Program & Curriculum Design
First, they considered the use of threshold concepts in curricular and programmatic design. Heidi Estrem outlined the influential potential of threshold concepts with respect to Student Learning Outcomes (SLOs). In Chapter 6, "Threshold Concepts and Student Learning Outcomes," Estrem imagined the utility of threshold concepts as offering clear identification parameters that could measure students' expected advancement, both within programs and in the university at large. Estrem noted that learning outcomes are effective tools for assessing academic progress throughout the university, but pointed out some writing-specific apprehensions regarding the linear or objective nature of learning outcomes and how writing, unlike other areas of study, is not a simple journey from one starting point to one ending point, but rather a complex and recursive process.
In similar fashion (yet contrary to some other scholars), Doug Downs and Liane Robertson showed that threshold concepts are appropriate for first-year composition students. In Chapter 7, "Threshold Concepts in First Year Composition," Downs used his composition program as an example, where he posited that "Threshold concepts [...] provide a means of locating individual theories about writing within a framework that allows for transformation" (p. 111). Downs and Robertson asserted that the ability to recognize and comprehend certain aspects of writing theory is especially useful for first-year composition students, as these concepts are naturally transferable to other disciplines and rhetorical situations.
Turning toward undergraduate and graduate students entering the field, J. Blake Scott and Elizabeth Wardle ("Using Threshold Concepts to Inform Writing and Rhetoric Undergraduate Majors: The UCF Experiment;" Chapter 8) and Kara Taczak and Kathleen Blake Yancey ("Threshold Concepts in Rhetoric and Composition Doctoral Education: The Delivered, Lived, and Experienced Curricula;" Chapter 9) considered how these threshold concepts can directly influence the ways in which young scholars are educated in undergraduate and graduate programs that focus on rhetoric and composition. Scott and Wardle showed the trajectory of the undergraduate degree with programmatic artifacts, while Taczak and Yancey demonstrated the less tangible utility of threshold concepts throughout the graduate experience and considered the ways in which the curriculum transcends both the syllabus and the classroom.

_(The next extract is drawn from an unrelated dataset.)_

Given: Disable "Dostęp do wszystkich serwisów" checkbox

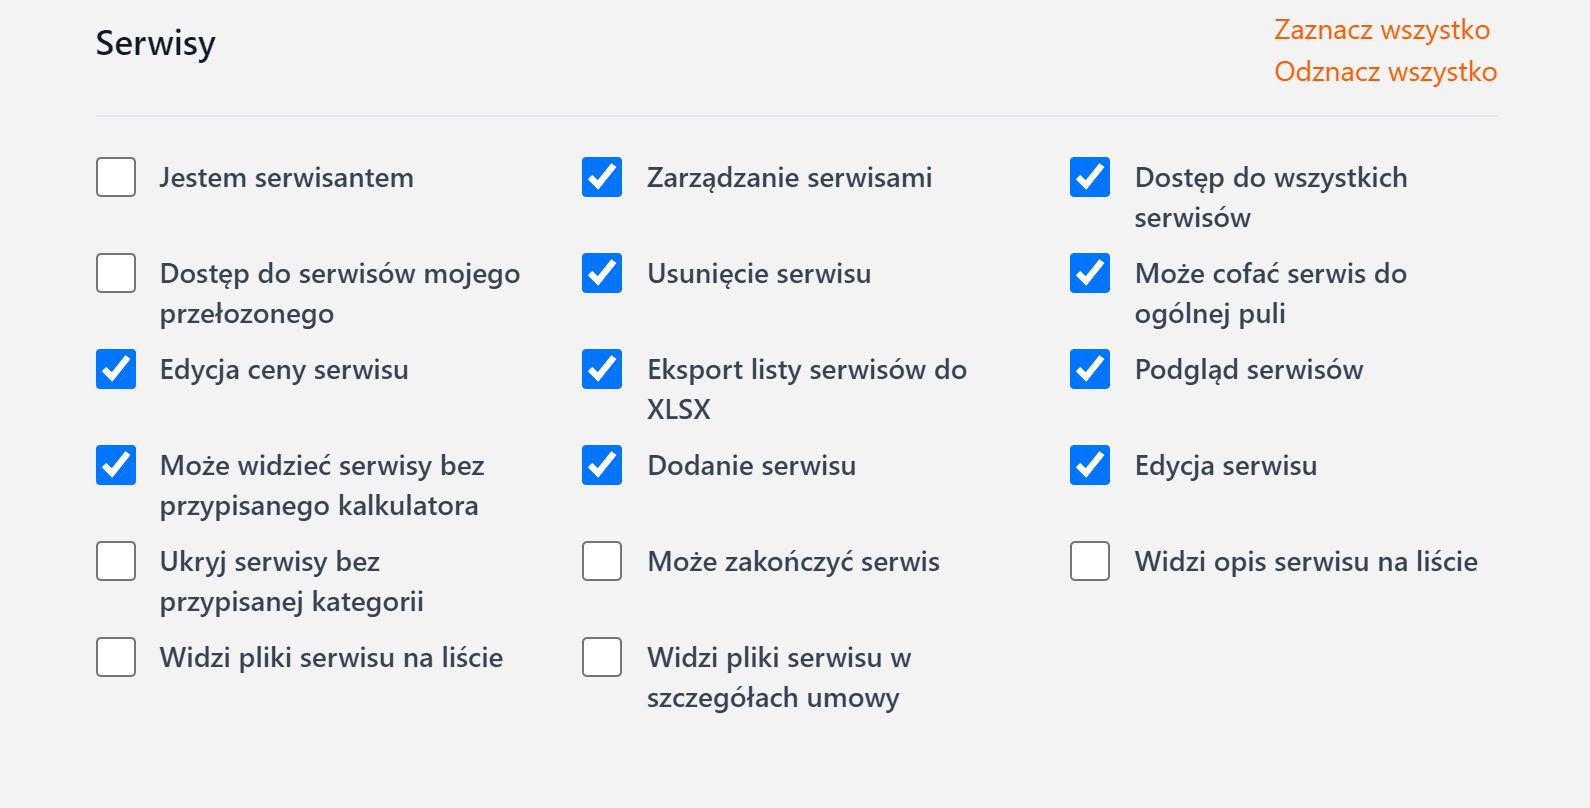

Writing Across the University
The book broadened its focus in the latter half of Part 2, as scholars worked to consider the use of threshold concepts across the university. Because of the impossibility of testing for the comprehension of threshold concepts, in her chapter "Threshold Concepts at the Crossroads: Writing Instruction and Assessment" (Chapter 10), Peggy O'Neill suggested ways in which threshold concepts can make writing assessment more valid and reliable. She expressed the importance of naming assessment's threshold concepts and seeing the ways in which they may intersect with writing studies' threshold concepts.
Next, Rebecca S. Nowacek and Bradley Hughes ("Threshold Concepts in the Writing Center: Scaffolding the Development of Tutor Expertise;" Chapter 11) stressed the importance of incorporating threshold concepts of writing studies in their tutor training. They wrote, "Using threshold concepts as foundational knowledge for tutors can help tutors and directors remember what's central to our field and to our practice" (p. 177) and to ultimately tutor more productively as "expert outsiders." This connection is apt, considering the relationship that writing centers often have to departments that house writing studies programs.
In the final two chapters of Naming What We Know (Chapters 12 and 13), Adler-Kassner and Majewski ("Extending the Invitation: Threshold Concepts, Professional Development, and Outreach") and Chris M. Anson ("Crossing Thresholds: What's to Know about Writing across the Curriculum") examined the influence that threshold concepts might have on encouraging multidisciplinary faculty to understand these threshold concepts (which, the authors acknowledge are threshold concepts themselves) and change the ways that faculty incorporate writing assignments into their curricula to be most beneficial to student development. This includes showing that writing is a way of learning and creating knowledge (1.1), as well as a way of "enacting disciplinarity" (2.3; p. 40).